• _About this task_:
I'd like the line containing "Select the number" and every line below it, to the end of the material, repeated exactly and with nothing else.

• _Task inputs_:
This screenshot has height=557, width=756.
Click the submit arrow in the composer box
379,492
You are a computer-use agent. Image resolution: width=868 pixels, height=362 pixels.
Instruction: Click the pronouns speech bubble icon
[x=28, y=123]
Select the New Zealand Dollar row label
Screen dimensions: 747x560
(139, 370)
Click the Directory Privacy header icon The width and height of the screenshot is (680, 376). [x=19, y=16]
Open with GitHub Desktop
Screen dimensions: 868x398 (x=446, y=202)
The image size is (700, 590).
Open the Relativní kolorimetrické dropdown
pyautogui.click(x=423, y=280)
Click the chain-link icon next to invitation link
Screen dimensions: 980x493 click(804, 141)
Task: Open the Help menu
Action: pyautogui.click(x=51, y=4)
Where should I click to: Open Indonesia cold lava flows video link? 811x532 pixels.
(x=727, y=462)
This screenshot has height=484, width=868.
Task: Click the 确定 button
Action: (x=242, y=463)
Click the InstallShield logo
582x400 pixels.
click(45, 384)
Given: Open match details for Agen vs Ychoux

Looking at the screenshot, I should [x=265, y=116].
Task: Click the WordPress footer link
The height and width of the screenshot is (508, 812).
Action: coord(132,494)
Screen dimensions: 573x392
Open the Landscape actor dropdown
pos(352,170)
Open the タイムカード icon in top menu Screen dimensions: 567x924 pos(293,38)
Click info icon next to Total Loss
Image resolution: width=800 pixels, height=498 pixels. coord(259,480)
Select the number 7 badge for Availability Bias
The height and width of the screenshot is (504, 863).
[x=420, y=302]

• _Expected answer_:
Select the number 7 badge for Availability Bias
The height and width of the screenshot is (504, 863).
[x=420, y=302]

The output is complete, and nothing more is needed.